**WHAT NEEDS TO BE DONE**. From the line with "Image resolution: width=2304" through the final line, please write out the listing exactly, including both of those lines.
_ _ _ _ _
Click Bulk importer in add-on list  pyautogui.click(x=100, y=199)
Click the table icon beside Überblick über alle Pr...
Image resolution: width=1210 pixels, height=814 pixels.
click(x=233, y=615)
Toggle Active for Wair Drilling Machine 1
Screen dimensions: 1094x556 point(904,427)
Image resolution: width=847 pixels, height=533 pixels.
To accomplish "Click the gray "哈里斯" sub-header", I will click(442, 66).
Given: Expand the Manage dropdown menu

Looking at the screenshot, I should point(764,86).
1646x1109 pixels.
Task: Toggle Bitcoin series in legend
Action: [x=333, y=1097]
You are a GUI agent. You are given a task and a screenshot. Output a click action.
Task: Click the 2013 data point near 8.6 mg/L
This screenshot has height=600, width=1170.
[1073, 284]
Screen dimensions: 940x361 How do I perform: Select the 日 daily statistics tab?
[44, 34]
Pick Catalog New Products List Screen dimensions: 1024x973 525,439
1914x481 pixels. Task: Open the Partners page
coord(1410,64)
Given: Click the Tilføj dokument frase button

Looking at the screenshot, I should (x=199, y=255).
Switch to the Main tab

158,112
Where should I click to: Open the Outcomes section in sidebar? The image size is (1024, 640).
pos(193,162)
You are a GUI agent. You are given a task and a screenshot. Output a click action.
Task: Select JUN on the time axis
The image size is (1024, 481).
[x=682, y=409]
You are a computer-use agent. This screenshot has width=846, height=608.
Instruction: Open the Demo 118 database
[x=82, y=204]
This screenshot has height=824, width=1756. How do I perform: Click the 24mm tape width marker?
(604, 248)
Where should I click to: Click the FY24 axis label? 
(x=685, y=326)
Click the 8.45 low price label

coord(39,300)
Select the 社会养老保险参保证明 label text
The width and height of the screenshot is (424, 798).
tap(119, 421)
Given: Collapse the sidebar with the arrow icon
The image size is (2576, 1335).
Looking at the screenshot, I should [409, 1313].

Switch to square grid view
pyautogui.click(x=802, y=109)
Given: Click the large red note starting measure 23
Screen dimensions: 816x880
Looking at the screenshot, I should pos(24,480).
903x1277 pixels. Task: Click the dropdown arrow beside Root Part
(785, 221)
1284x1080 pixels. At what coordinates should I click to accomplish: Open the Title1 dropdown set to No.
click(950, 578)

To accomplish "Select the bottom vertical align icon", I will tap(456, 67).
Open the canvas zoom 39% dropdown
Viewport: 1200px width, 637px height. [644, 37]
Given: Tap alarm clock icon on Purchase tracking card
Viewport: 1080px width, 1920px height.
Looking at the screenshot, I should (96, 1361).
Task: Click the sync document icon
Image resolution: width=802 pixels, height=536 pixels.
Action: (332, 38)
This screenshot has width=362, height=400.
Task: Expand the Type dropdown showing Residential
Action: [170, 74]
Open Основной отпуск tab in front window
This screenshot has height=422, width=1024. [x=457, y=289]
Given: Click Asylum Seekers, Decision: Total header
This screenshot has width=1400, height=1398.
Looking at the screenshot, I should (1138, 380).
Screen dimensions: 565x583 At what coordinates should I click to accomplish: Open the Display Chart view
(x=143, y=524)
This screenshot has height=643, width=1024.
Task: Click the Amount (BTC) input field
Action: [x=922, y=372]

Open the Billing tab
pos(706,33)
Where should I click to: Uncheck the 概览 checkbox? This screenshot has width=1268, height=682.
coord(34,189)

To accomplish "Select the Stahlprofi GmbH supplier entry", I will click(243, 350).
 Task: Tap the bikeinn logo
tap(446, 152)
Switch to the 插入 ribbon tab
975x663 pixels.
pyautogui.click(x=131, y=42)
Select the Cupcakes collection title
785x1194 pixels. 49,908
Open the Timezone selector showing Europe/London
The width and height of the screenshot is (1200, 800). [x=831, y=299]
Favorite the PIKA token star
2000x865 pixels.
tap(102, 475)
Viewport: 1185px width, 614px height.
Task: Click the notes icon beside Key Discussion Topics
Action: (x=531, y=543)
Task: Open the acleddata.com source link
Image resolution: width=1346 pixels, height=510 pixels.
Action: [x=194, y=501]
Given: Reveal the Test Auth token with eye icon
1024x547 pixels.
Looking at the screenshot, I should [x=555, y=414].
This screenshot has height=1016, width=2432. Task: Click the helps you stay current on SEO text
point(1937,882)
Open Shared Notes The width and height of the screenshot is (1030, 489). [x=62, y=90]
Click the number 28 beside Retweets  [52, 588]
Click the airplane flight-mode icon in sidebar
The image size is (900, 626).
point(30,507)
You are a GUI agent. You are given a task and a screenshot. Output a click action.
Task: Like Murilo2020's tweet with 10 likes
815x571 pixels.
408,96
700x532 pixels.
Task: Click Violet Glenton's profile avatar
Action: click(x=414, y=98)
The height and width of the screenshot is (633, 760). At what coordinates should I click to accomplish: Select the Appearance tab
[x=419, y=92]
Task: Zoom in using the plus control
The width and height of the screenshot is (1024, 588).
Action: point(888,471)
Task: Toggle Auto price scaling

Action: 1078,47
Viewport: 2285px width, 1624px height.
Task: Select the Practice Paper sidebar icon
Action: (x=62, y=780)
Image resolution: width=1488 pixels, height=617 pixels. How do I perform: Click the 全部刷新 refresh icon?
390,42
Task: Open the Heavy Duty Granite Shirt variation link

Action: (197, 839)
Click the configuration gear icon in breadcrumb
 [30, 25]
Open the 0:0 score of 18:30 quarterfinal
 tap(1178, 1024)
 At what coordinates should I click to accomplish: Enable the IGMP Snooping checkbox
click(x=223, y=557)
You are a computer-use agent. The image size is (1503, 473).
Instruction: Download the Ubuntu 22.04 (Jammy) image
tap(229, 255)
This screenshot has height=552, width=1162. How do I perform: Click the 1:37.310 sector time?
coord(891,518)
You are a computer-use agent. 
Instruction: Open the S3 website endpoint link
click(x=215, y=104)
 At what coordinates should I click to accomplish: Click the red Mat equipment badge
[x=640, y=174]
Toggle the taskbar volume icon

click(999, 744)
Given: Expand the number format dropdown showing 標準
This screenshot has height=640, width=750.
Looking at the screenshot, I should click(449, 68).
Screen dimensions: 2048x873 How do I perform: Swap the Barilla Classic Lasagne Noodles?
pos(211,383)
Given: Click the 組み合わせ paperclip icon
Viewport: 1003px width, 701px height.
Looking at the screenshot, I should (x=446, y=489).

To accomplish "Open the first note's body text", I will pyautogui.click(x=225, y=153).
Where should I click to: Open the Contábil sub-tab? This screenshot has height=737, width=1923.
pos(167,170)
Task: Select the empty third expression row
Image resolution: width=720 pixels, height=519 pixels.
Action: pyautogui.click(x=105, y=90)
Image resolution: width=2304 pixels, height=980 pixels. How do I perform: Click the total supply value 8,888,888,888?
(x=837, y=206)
_ _ _ _ _
**THE ANSWER**.
Image resolution: width=2304 pixels, height=980 pixels. How do I perform: Click the total supply value 8,888,888,888?
(x=837, y=206)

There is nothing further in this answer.